• [Given exercise]:
Could you reproduce the lines verbatim, from the line with "Given: Select the 视频合并 feature" through the end of the items, leaving the pictures out?

(Pointing items for screenshots and pages)

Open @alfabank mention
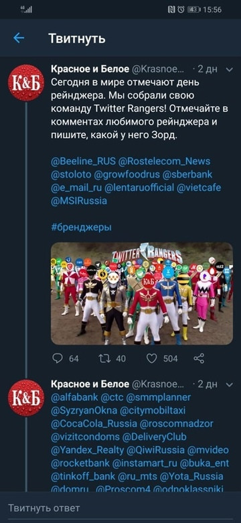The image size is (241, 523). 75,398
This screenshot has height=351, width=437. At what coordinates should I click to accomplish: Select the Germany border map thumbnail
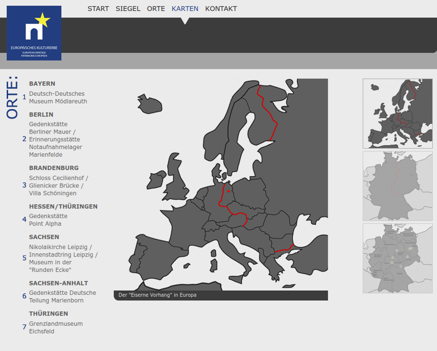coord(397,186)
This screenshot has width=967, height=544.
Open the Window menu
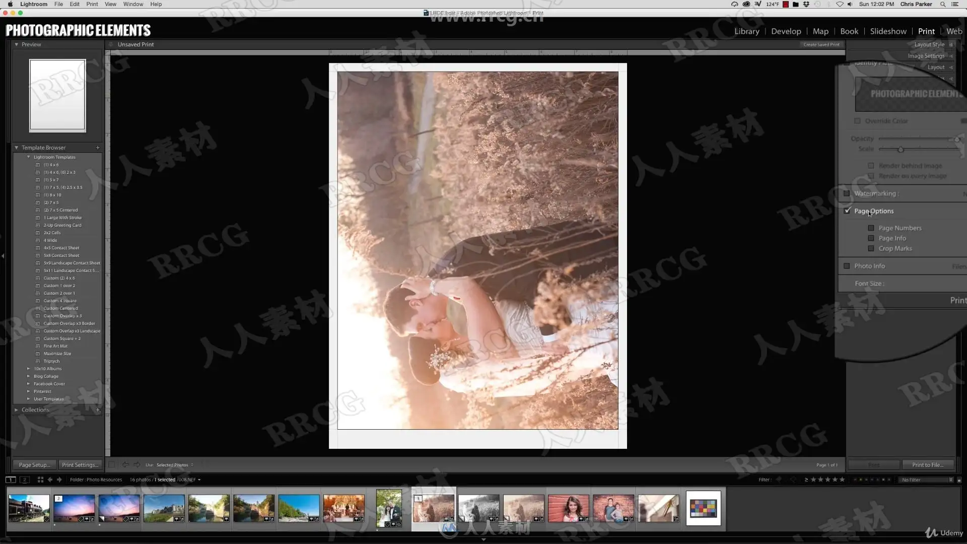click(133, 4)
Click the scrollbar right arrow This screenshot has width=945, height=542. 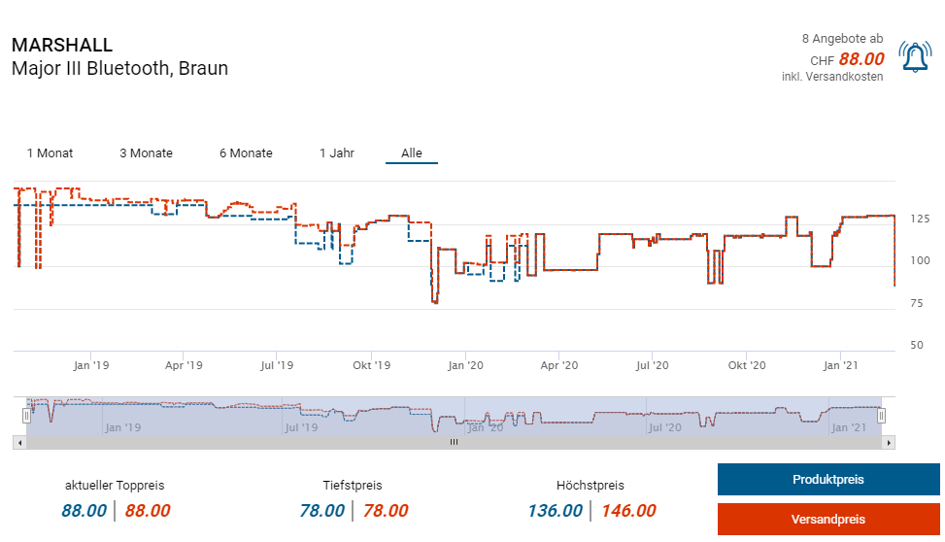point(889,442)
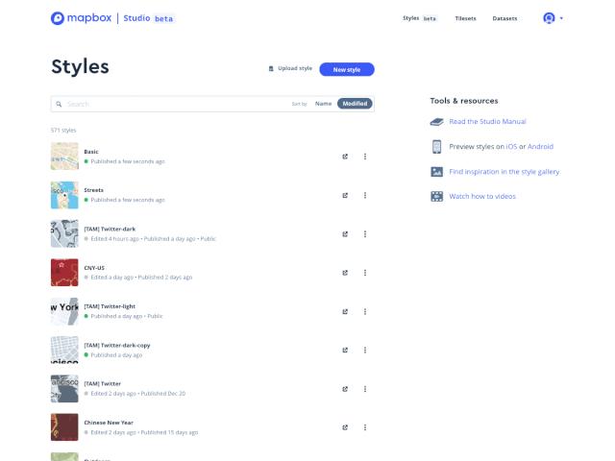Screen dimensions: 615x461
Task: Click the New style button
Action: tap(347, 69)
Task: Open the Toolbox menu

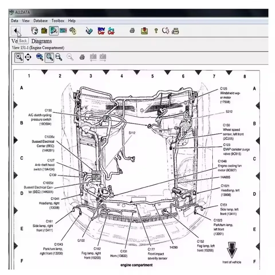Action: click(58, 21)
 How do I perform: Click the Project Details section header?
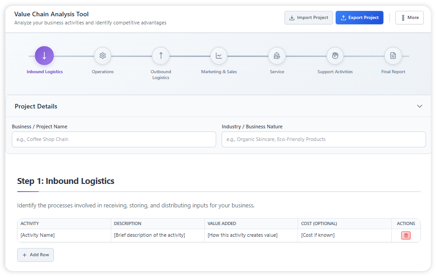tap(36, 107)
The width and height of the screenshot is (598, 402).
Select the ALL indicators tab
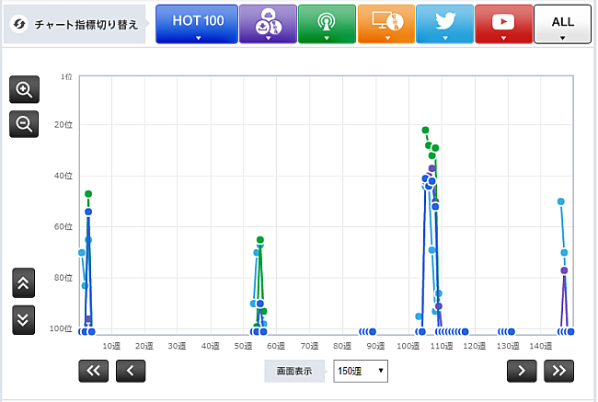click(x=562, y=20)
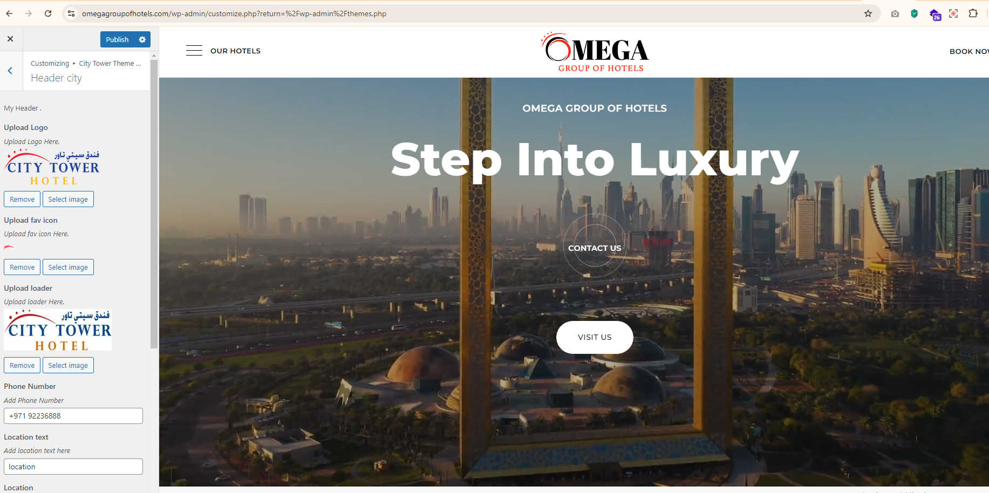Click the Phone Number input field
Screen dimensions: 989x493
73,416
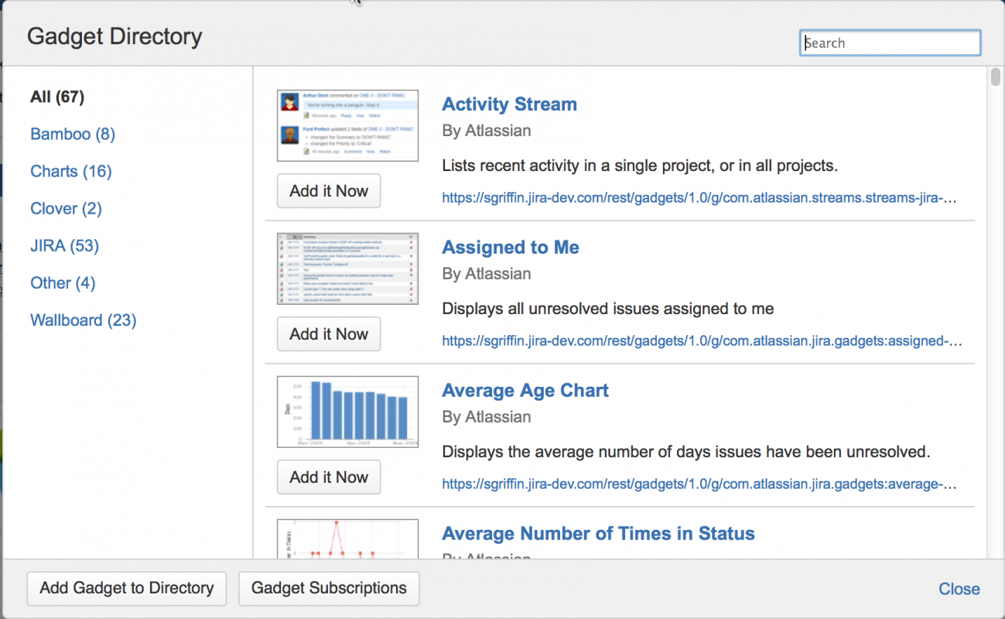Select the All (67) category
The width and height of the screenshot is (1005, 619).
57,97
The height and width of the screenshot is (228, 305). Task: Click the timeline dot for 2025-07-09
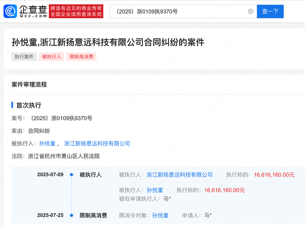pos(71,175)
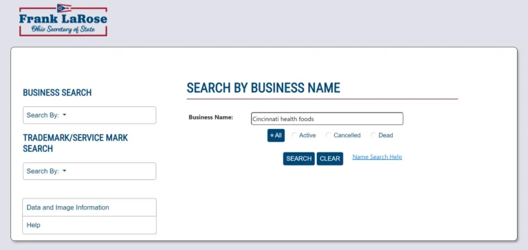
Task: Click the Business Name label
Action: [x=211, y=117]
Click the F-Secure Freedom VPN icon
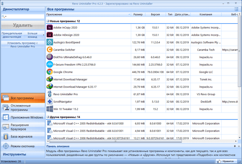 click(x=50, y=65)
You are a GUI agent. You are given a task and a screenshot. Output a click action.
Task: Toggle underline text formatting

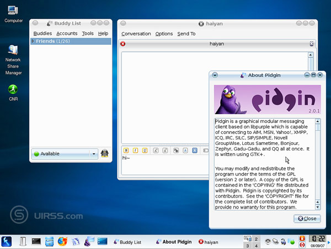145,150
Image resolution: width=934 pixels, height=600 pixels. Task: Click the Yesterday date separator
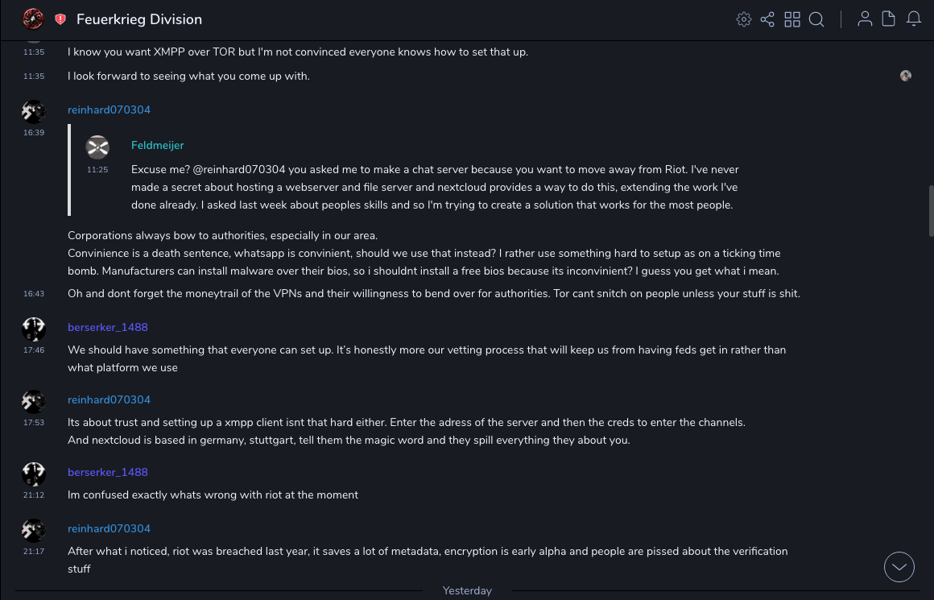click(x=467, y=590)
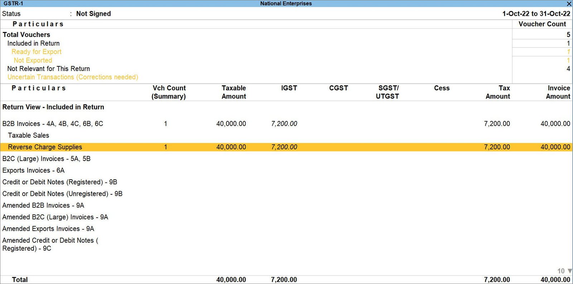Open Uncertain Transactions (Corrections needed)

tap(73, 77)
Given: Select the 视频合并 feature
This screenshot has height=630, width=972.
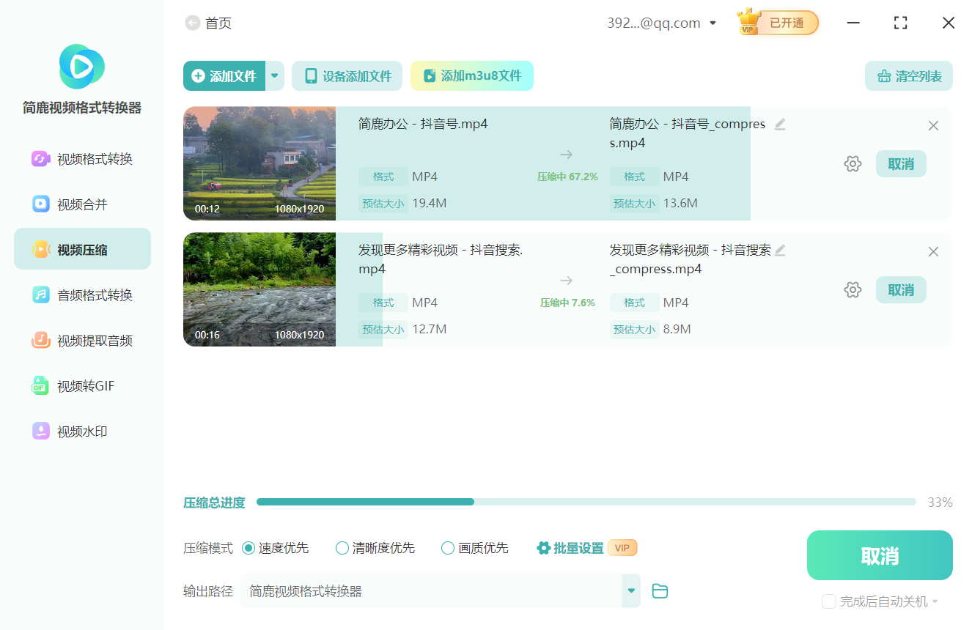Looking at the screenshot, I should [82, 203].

• [Correct output]:
Given: Select the 视频合并 feature
This screenshot has height=630, width=972.
Looking at the screenshot, I should [82, 203].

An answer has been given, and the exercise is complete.